I’m asking about NFC in particular. How secure is Smart Lock when configured to unlock the phone when a specific NFC tag is activated? I’m worried that someone could simply create an NFC tag with the same ID as mine (since NFC activates just by touching something, it’s very difficult to protect an NFC tag from being read at all times). Note that I’m not asking about the case where my NFC tag is stolen – obviously, my phone would no longer be safe in that case. What I’d like to know is how secure the technical implementation is, i. e. how can Smart Lock be sure that it’s really my NFC tag and prevent being fooled by something pretending to be my NFC tag.

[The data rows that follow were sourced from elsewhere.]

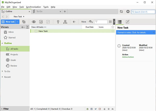Click the blue Format in notes banner

click(135, 32)
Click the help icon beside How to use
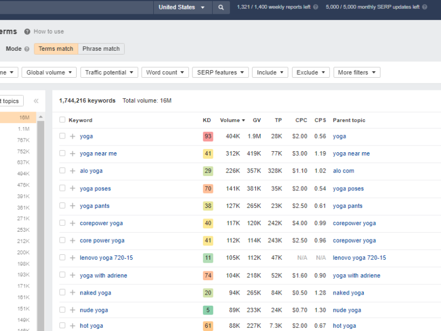441x331 pixels. [x=27, y=31]
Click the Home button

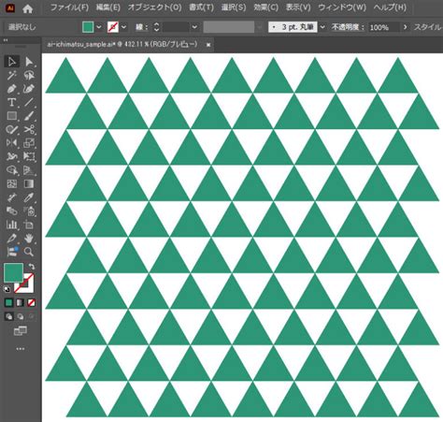click(x=28, y=8)
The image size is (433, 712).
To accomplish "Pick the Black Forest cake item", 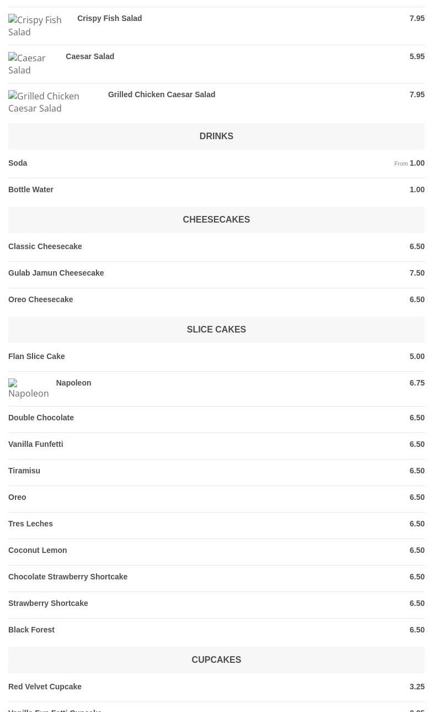I will coord(31,630).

In my case, the “NFC tag” is my YubiKey NEO. Their FAQ page makes some worrying statements:
Can the YubiKey NEO be used as a Smart Lock device for Android Lollipop?
Yes, the YubiKey NEO can be used as an NFC tag registered for Smart Lock on Android Lollipop devices. For more information, see the Android support page.
Note: Android’s SmartLock features uses a static 7 byte ID, which does not conform to Yubico’s security threshold standards. We recommend users consider this feature a convenience and not a strong authentication replacement.